Input records below:

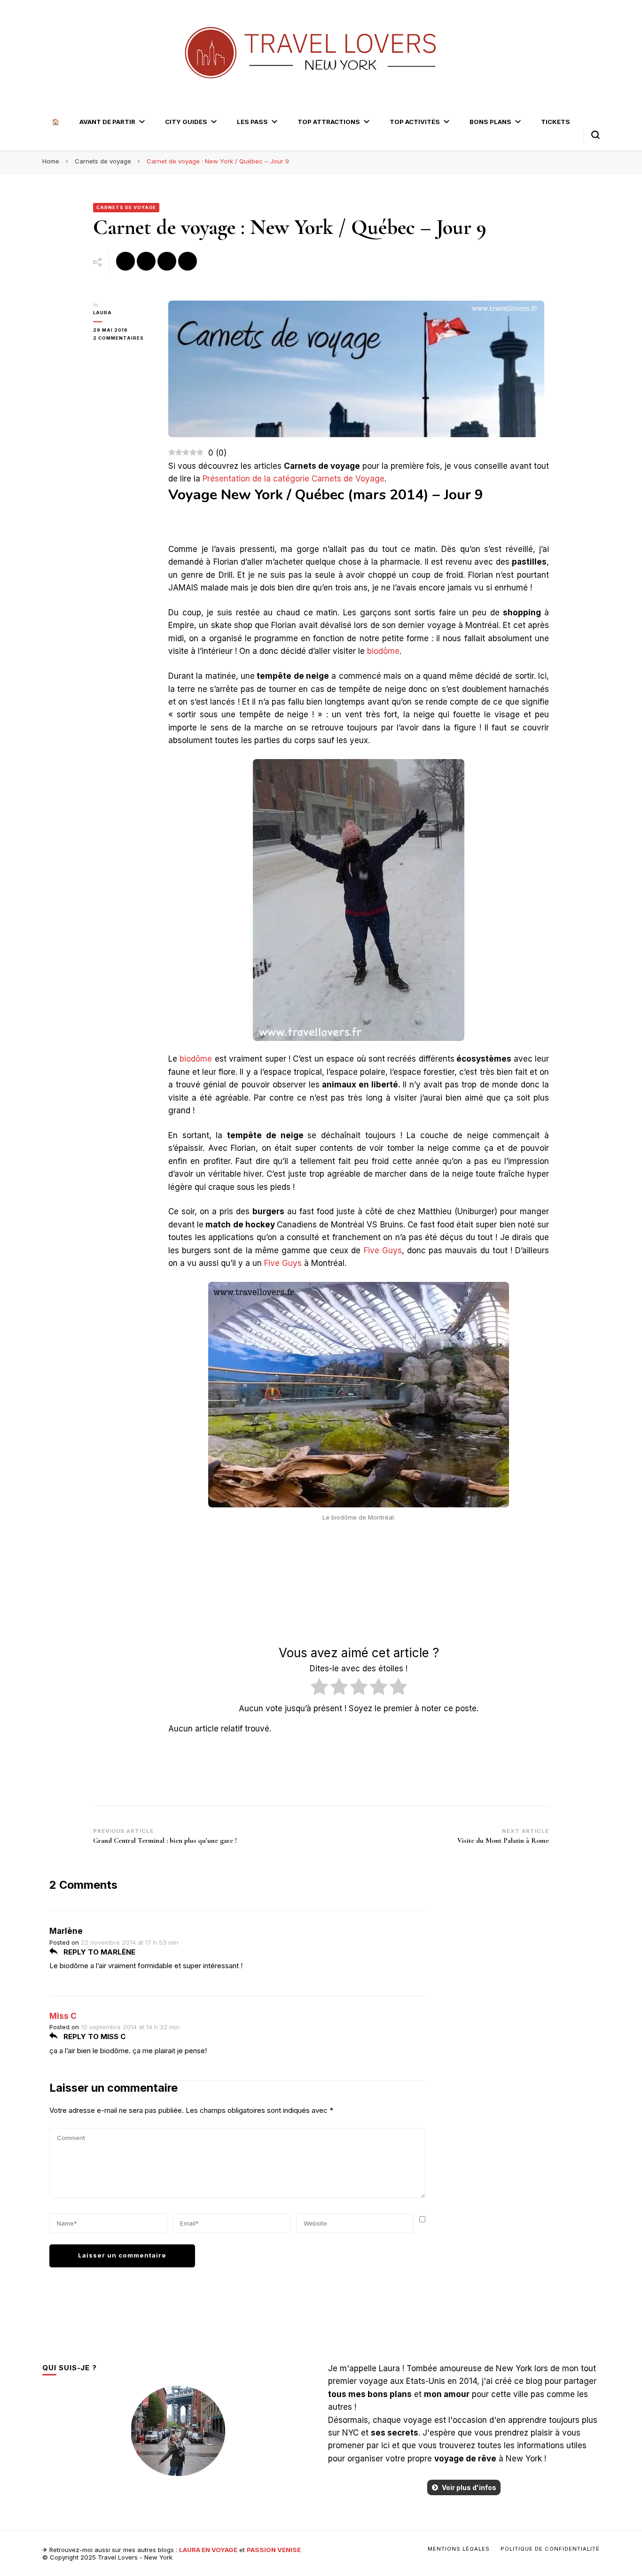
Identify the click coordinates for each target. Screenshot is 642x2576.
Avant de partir (107, 121)
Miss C (63, 2016)
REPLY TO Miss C (93, 2036)
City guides (186, 121)
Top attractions (329, 121)
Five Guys (383, 1250)
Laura (102, 312)
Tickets (555, 121)
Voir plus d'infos (469, 2487)
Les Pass (252, 121)
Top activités (415, 121)
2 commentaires (123, 338)
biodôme (383, 651)
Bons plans (490, 121)
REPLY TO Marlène (98, 1952)
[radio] (319, 1688)
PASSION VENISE (274, 2549)
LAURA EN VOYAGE (208, 2549)
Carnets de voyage (126, 207)
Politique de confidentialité (550, 2548)
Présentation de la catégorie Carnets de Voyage (293, 478)
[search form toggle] (595, 135)
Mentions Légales (459, 2548)
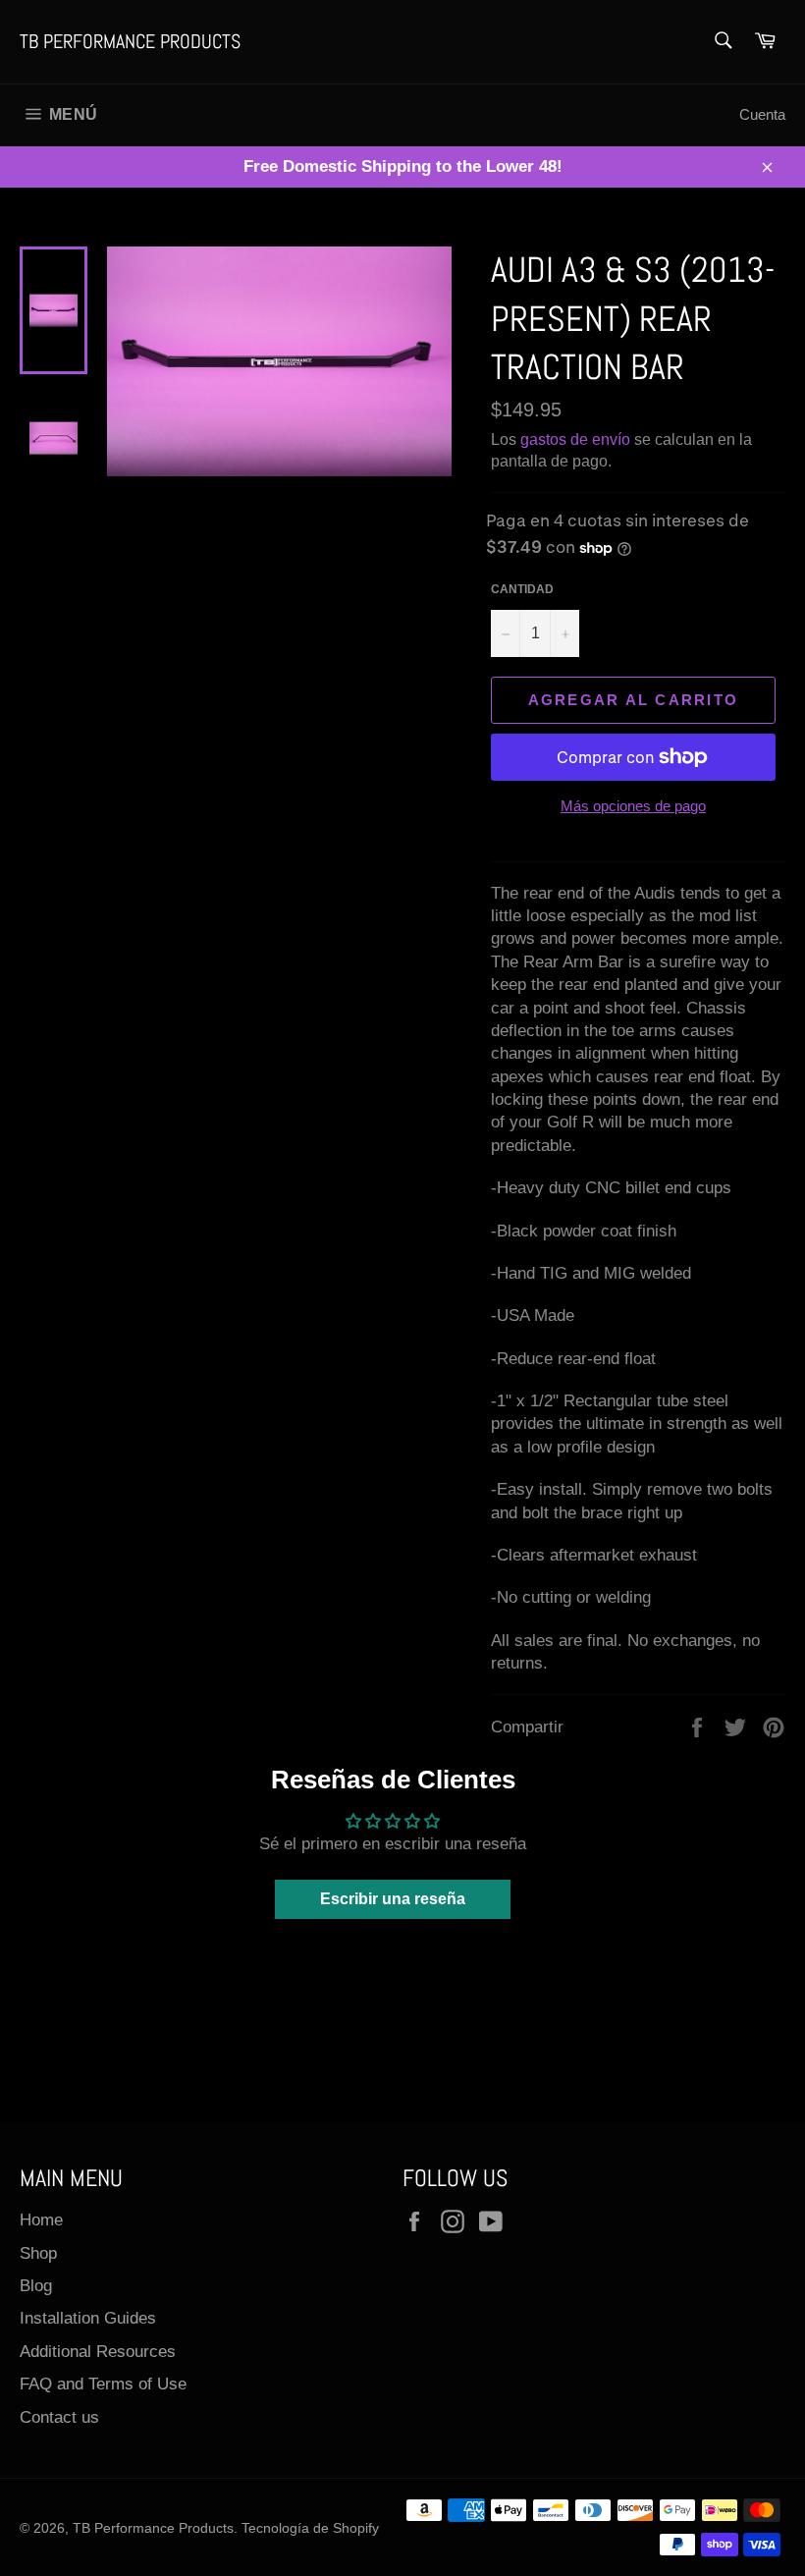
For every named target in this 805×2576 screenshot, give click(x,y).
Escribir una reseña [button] (392, 1899)
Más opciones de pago (633, 805)
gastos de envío (575, 439)
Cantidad (522, 589)
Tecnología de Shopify (310, 2528)
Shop (38, 2253)
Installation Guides (88, 2318)
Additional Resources (98, 2351)
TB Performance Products (130, 41)
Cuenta (762, 114)
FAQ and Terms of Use (103, 2384)
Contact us (59, 2417)
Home (41, 2220)
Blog (36, 2285)
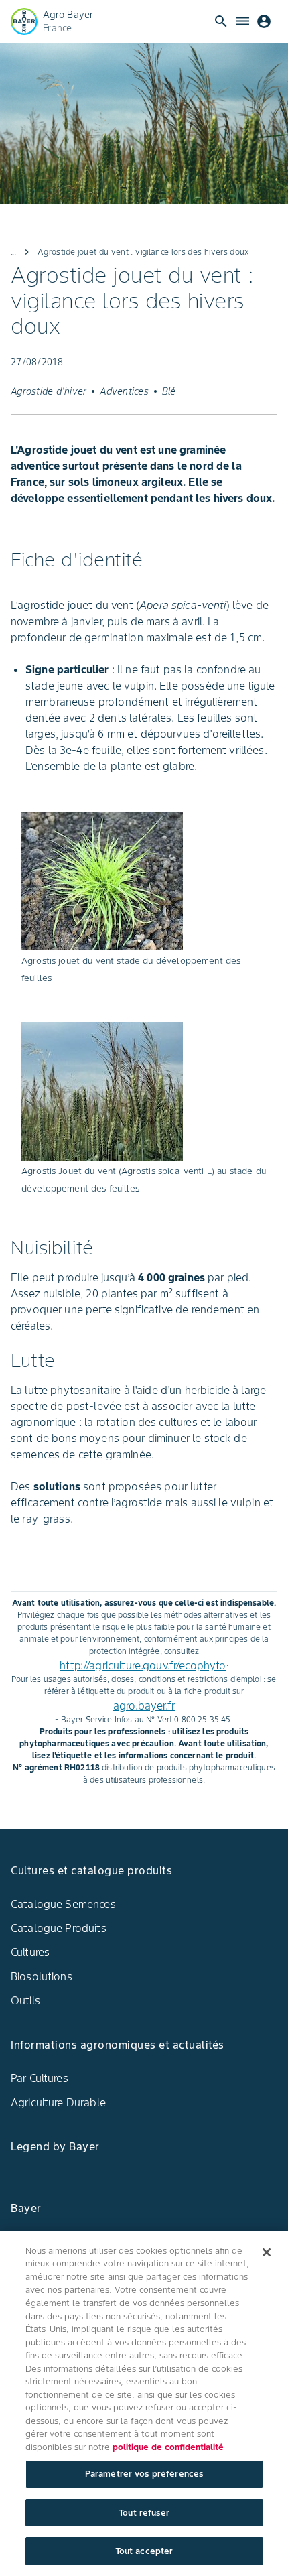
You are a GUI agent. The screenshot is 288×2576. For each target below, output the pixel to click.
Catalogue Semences (63, 1904)
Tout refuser (144, 2512)
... (13, 252)
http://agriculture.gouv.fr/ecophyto (143, 1665)
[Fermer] (266, 2252)
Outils (25, 2000)
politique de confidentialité (168, 2447)
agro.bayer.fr (144, 1705)
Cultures (30, 1952)
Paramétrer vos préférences (144, 2474)
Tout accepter (144, 2551)
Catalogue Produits (58, 1928)
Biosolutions (41, 1976)
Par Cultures (39, 2078)
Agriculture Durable (58, 2102)
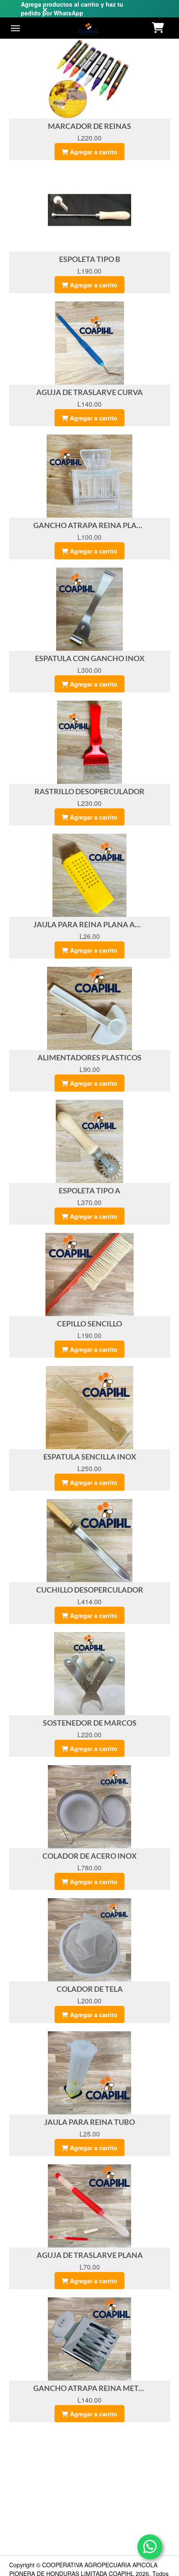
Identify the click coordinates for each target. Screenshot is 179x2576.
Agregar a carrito (92, 152)
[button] (158, 28)
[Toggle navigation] (15, 28)
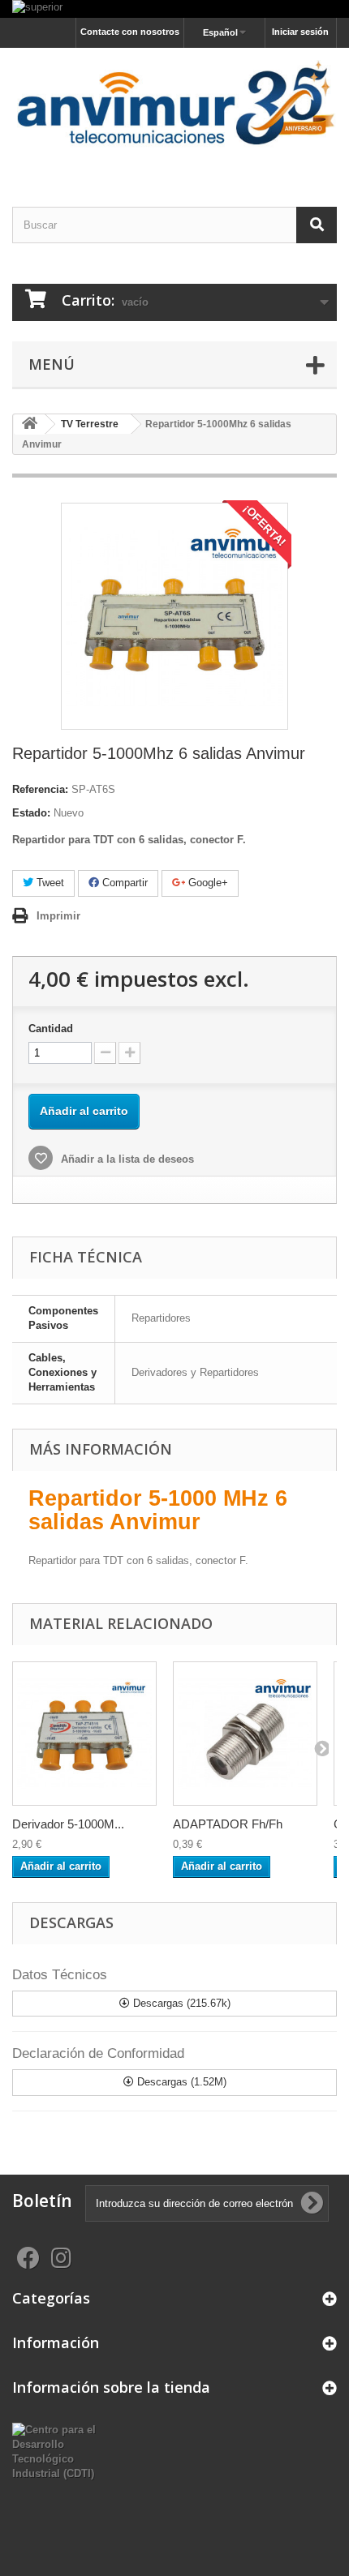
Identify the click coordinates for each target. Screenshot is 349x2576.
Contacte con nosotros (129, 31)
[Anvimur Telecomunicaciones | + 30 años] (174, 113)
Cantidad (50, 1028)
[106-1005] (245, 1733)
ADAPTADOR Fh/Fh (227, 1824)
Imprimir (58, 916)
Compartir (123, 883)
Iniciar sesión (300, 31)
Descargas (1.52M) (180, 2082)
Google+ (206, 883)
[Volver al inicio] (29, 424)
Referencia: (40, 789)
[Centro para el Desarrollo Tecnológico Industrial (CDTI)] (58, 2451)
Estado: (31, 813)
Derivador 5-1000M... (68, 1824)
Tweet (48, 883)
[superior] (174, 9)
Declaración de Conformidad (98, 2053)
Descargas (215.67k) (180, 2003)
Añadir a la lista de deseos (126, 1159)
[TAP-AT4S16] (84, 1733)
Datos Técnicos (59, 1974)
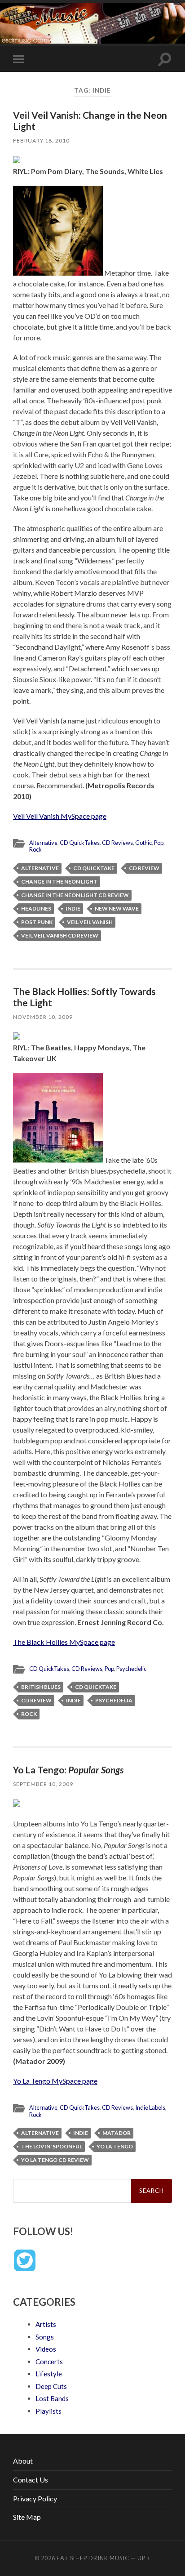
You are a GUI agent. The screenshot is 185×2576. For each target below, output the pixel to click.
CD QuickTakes (80, 842)
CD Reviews (117, 842)
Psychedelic (131, 1668)
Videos (45, 2349)
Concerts (49, 2361)
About (23, 2460)
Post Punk (37, 922)
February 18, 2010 (41, 140)
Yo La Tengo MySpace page (55, 2080)
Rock (35, 849)
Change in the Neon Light (59, 881)
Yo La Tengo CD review (55, 2159)
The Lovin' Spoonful (51, 2146)
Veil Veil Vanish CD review (59, 935)
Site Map (27, 2517)
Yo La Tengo (115, 2146)
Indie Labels (150, 2107)
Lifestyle (48, 2374)
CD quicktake (94, 868)
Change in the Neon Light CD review (75, 895)
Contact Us (30, 2479)
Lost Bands (52, 2398)
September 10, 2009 (43, 1784)
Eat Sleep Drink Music (93, 2558)
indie (73, 908)
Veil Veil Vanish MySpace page (59, 816)
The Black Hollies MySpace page (64, 1642)
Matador (116, 2133)
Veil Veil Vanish (90, 922)
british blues (41, 1686)
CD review (144, 868)
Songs (44, 2337)
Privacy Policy (35, 2498)
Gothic (143, 842)
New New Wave (117, 908)
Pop (158, 842)
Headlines (36, 908)
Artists (45, 2324)
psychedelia (113, 1700)
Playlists (48, 2411)
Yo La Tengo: (68, 1769)
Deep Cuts (51, 2386)
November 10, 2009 (43, 1016)
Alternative (43, 842)
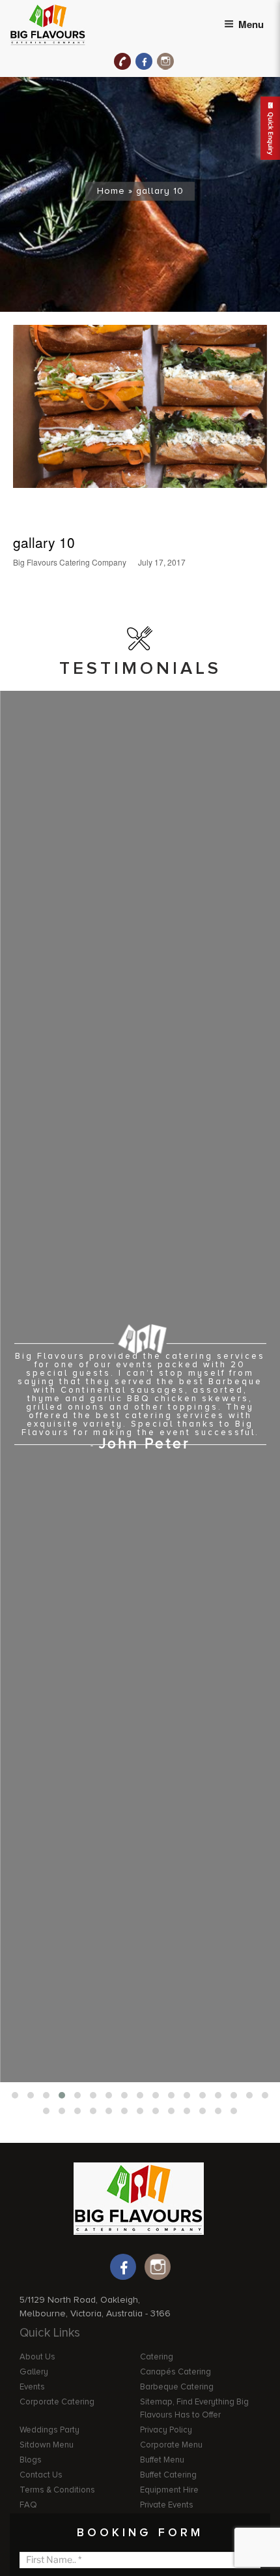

End of Input records.

• Your goal: Output the lines above between the one holding "Lifestyle (48, 2374)" and the one holding "November 10, 2009 (43, 1016)", inclusive, with nothing before or after them.

• Task answer:
Lifestyle (48, 2374)
CD quicktake (94, 868)
Change in the Neon Light CD review (75, 895)
Contact Us (30, 2479)
Lost Bands (52, 2398)
September 10, 2009 (43, 1784)
Eat Sleep Drink Music (93, 2558)
indie (73, 908)
Veil Veil Vanish MySpace page (59, 816)
The Black Hollies MySpace page (64, 1642)
Matador (116, 2133)
Veil Veil Vanish (90, 922)
british blues (41, 1686)
CD review (144, 868)
Songs (44, 2337)
Privacy Policy (35, 2498)
Gothic (143, 842)
New New Wave (117, 908)
Pop (158, 842)
Headlines (36, 908)
Artists (45, 2324)
psychedelia (113, 1700)
Playlists (48, 2411)
Yo La Tengo: (68, 1769)
Deep Cuts (51, 2386)
November 10, 2009 (43, 1016)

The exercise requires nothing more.